MX 42 / Illustration Friday: Frozen

Jadis of Charn, the White Witch of The Lion, The Witch and The Wardrobe. I’ve defined the nose a bit more since scanning this. Also, I’ve learned one lesson from my painting attempts – I can’t expect to work at the same scale and level of detail as I can in pen and ink!

This is for both Illustration Friday and for Lady Orlando’s “Witches” themed moleskine for the 42nd Moleskine Exchange http://moleskinex42.blogspot.com/.

In other news, here are three discarded designs for a bookplate (the final will be revealed once it is finalised):

Scratchboard:
Fan 1

Pen and ink:
Fan 2

Scratchboard again (with garish colours for kicks):
Fairy Godmother

12 thoughts on “MX42 / Illustration Friday: Frozen

  1. The representation of Jadis is very well-done. For some reason I have always pictured Jadis as a blonde, but in this depiction her dark hair sets off the crown really effectively and contrasts with the robe and the wintry snow very well.

    • Thank you! I can’t remember if the books describe her as having black hair, or if it is just that picture of her standing on the roof of the hansome cab with her hair waving, running riot through the streets of London in The Magician’s Nephew really stuck with me.

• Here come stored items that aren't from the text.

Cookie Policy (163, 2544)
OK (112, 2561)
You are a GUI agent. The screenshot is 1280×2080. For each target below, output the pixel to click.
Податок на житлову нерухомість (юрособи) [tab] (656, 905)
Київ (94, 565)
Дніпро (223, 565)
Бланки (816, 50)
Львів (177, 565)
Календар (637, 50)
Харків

  2. Hi, I really like your range of media and drawing styles in this post! Also, I always wanted to try scratchboard- in the last drawing, did you paint on the board or add the colors digitally?

    • Thank you, Eliza!
      You can add colour to scratchboard with watercolour and inks, but I always fall in love with the black and white and haven’t brought myself to add colour that way! I scan the pictures in, set them as a layer in Photoshop (set to ‘multiply’) and then paint the colours underneath. It lets me play around with different effects, as well.

  3. I love them all. I’ve never actually pictured Jadis, but this is good. I truly love the bottom bookplate – a very clever way to integrate the area for the name into an illustration.